● **What is being asked**: Output the lines from the first one through the line containing "This screenshot has height=1316, width=2268.", both included, as a Markdown table with the columns Number and Line. Number each row and leave out blank lines.

(Records from a data collection)

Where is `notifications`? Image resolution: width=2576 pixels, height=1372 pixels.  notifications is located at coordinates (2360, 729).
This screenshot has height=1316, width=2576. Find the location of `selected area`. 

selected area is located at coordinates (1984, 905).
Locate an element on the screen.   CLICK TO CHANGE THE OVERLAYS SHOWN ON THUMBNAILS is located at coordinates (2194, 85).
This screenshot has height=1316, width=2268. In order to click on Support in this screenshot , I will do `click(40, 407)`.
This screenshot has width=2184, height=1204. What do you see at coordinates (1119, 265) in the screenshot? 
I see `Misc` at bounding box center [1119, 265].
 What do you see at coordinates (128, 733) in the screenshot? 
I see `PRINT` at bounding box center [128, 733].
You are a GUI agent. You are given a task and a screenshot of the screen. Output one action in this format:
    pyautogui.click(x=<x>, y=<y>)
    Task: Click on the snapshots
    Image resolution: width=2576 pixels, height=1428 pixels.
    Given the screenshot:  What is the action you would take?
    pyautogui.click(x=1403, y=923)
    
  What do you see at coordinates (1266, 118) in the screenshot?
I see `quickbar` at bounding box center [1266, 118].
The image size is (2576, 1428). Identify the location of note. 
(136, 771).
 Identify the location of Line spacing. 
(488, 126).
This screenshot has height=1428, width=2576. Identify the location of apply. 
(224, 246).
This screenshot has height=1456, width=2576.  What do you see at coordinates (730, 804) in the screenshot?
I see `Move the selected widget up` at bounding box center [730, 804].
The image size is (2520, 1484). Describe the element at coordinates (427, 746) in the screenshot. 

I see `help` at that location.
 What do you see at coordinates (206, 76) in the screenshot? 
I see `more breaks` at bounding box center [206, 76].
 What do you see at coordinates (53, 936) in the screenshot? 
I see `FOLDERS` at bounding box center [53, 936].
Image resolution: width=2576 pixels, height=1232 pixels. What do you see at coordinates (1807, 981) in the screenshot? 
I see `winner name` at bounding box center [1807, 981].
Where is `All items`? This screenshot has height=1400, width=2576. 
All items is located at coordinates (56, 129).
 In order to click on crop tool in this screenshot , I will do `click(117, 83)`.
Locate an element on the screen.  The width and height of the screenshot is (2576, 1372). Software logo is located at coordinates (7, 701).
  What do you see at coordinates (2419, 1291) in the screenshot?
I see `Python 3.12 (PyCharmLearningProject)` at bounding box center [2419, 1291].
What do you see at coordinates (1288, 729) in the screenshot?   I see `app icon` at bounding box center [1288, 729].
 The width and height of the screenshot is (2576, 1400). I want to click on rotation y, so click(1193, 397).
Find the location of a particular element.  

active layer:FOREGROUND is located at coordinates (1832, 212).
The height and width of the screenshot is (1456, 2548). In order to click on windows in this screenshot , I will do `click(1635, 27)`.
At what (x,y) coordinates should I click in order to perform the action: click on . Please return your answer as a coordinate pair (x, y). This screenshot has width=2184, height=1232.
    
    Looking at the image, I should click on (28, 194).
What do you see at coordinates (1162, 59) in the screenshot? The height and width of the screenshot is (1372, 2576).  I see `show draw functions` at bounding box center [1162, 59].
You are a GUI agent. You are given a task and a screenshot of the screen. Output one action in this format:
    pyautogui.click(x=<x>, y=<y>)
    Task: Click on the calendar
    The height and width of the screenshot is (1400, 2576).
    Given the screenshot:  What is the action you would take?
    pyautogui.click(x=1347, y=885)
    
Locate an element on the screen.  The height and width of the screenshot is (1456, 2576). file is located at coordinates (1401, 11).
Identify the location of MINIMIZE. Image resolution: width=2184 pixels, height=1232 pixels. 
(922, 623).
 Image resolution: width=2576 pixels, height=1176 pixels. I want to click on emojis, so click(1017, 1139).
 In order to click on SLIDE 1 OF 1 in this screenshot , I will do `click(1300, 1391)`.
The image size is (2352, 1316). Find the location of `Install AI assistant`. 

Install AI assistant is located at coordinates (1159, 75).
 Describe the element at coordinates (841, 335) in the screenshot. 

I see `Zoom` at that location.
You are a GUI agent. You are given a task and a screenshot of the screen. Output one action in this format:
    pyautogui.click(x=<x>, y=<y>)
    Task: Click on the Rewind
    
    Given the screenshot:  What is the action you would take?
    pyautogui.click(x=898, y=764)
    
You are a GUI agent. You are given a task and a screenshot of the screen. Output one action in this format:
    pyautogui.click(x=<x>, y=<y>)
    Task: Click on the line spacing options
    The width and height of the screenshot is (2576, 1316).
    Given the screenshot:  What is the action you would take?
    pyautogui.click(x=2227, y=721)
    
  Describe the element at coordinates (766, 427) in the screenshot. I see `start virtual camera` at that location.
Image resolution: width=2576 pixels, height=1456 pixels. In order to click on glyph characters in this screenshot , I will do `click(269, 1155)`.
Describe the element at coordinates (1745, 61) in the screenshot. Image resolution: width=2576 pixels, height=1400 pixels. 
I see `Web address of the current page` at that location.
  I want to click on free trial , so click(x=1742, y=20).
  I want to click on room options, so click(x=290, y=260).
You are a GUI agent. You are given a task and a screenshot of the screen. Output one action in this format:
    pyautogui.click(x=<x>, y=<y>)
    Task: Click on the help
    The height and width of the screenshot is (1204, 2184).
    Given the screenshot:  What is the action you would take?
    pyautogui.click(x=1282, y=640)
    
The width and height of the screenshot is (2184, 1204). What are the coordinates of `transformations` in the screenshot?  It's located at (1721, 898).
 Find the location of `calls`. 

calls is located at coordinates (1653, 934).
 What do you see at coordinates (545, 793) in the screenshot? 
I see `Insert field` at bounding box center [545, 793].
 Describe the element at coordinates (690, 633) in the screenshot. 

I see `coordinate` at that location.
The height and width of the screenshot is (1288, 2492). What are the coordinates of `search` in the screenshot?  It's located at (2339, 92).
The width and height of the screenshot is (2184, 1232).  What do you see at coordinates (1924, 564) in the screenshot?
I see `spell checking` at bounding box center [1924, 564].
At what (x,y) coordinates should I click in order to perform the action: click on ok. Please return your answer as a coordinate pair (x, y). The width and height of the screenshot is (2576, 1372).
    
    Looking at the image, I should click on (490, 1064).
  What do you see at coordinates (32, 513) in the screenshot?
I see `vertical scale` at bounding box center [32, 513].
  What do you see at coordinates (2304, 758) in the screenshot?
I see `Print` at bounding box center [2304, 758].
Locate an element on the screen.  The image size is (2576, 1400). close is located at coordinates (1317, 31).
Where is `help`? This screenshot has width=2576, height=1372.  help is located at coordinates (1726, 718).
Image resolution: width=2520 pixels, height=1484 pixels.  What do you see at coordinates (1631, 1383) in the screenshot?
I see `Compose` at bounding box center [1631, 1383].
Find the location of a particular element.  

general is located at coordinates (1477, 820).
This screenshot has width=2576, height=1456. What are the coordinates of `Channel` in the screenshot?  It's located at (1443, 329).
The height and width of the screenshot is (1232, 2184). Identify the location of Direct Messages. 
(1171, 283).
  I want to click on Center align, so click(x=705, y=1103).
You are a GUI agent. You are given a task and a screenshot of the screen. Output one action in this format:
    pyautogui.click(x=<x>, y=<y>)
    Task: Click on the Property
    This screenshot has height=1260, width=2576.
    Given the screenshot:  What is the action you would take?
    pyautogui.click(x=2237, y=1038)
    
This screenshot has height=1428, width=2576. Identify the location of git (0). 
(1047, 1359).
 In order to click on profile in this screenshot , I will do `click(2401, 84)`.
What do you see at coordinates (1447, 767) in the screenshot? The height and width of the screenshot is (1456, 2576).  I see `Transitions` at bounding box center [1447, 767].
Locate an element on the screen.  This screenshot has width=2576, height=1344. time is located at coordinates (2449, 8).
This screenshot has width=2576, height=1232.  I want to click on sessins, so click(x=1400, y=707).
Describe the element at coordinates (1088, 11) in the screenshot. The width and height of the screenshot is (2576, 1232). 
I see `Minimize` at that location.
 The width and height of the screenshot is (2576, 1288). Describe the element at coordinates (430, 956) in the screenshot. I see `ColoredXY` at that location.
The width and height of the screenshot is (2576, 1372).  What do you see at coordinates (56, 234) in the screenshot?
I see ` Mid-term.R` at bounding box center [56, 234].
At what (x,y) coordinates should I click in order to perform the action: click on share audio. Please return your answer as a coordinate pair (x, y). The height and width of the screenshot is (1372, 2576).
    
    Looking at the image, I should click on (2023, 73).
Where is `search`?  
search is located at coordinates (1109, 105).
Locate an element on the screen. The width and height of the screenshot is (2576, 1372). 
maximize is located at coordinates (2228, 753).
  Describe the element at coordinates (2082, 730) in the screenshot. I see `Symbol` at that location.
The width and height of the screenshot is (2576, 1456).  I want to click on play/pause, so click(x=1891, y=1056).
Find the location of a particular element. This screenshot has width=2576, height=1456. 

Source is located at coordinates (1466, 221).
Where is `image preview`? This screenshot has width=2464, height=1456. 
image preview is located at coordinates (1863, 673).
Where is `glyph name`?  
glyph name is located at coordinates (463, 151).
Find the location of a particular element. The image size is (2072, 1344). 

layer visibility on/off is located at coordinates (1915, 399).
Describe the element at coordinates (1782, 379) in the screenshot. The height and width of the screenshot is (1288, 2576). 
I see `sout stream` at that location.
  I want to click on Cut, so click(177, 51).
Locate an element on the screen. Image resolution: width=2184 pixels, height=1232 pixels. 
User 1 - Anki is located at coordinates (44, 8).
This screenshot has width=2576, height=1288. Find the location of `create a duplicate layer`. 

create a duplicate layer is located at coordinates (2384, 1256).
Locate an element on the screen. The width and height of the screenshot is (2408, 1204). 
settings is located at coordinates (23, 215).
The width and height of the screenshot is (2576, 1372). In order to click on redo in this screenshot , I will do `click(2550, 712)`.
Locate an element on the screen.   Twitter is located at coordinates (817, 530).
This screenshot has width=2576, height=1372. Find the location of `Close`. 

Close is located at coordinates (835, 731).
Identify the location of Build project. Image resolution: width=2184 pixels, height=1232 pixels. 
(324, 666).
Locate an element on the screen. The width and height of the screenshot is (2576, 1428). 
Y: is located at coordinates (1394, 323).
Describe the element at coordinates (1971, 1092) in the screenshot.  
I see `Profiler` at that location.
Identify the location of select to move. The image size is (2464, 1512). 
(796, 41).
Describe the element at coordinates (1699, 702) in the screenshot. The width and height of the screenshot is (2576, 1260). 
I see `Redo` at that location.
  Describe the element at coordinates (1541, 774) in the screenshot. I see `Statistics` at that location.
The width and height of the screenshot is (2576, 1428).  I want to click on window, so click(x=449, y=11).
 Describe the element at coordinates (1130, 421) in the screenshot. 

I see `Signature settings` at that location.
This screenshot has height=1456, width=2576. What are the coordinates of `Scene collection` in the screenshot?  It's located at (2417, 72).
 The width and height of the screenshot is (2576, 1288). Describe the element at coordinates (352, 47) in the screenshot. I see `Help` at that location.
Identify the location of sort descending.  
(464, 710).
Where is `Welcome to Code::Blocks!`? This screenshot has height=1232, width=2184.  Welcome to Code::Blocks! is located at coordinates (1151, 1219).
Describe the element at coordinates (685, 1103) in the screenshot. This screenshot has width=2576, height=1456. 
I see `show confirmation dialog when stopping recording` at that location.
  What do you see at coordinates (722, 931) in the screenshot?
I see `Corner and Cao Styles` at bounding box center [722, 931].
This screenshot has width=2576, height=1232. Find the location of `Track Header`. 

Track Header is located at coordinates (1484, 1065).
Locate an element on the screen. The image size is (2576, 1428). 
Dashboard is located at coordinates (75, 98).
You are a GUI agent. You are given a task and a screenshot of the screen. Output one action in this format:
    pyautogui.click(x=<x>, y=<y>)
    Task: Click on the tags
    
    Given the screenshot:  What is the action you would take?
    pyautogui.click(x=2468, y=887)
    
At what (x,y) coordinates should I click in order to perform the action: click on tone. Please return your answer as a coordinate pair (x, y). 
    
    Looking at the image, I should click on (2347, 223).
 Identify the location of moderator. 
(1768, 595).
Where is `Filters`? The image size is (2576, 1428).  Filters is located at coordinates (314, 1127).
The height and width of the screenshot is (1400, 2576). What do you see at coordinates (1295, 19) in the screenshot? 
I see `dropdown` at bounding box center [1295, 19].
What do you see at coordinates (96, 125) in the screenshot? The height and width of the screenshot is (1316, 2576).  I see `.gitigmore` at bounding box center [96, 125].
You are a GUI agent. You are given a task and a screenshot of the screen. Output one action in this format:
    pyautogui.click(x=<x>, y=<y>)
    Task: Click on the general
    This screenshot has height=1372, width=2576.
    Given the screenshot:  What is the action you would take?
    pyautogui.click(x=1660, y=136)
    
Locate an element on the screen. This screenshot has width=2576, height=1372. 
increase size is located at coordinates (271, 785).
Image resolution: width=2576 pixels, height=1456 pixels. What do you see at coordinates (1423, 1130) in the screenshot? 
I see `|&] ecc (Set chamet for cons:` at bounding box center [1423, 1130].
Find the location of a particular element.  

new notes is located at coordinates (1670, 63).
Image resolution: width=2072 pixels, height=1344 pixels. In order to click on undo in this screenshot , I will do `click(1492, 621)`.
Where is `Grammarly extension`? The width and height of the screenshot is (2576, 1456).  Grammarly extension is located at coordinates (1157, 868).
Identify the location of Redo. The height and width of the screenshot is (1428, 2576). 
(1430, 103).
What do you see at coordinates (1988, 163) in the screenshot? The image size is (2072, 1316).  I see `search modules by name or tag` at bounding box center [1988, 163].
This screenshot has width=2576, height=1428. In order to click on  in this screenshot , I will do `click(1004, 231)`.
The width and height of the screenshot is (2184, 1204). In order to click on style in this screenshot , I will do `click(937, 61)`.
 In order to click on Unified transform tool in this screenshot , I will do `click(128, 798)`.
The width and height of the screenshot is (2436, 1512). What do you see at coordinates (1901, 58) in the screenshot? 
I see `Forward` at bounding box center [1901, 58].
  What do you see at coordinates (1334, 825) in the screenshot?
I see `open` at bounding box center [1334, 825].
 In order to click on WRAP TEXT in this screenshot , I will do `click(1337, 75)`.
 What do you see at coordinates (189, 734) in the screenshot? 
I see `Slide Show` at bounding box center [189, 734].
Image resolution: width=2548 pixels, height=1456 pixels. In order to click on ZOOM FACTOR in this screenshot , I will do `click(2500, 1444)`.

● **Response below**:
| Number | Line |
|---|---|
| 1 | Where is `notifications`? Image resolution: width=2576 pixels, height=1372 pixels.  notifications is located at coordinates (2360, 729). |
| 2 | This screenshot has height=1316, width=2576. Find the location of `selected area`.  |
| 3 | selected area is located at coordinates (1984, 905). |
| 4 | Locate an element on the screen.   CLICK TO CHANGE THE OVERLAYS SHOWN ON THUMBNAILS is located at coordinates (2194, 85). |
| 5 | This screenshot has height=1316, width=2268. In order to click on Support in this screenshot , I will do `click(40, 407)`. |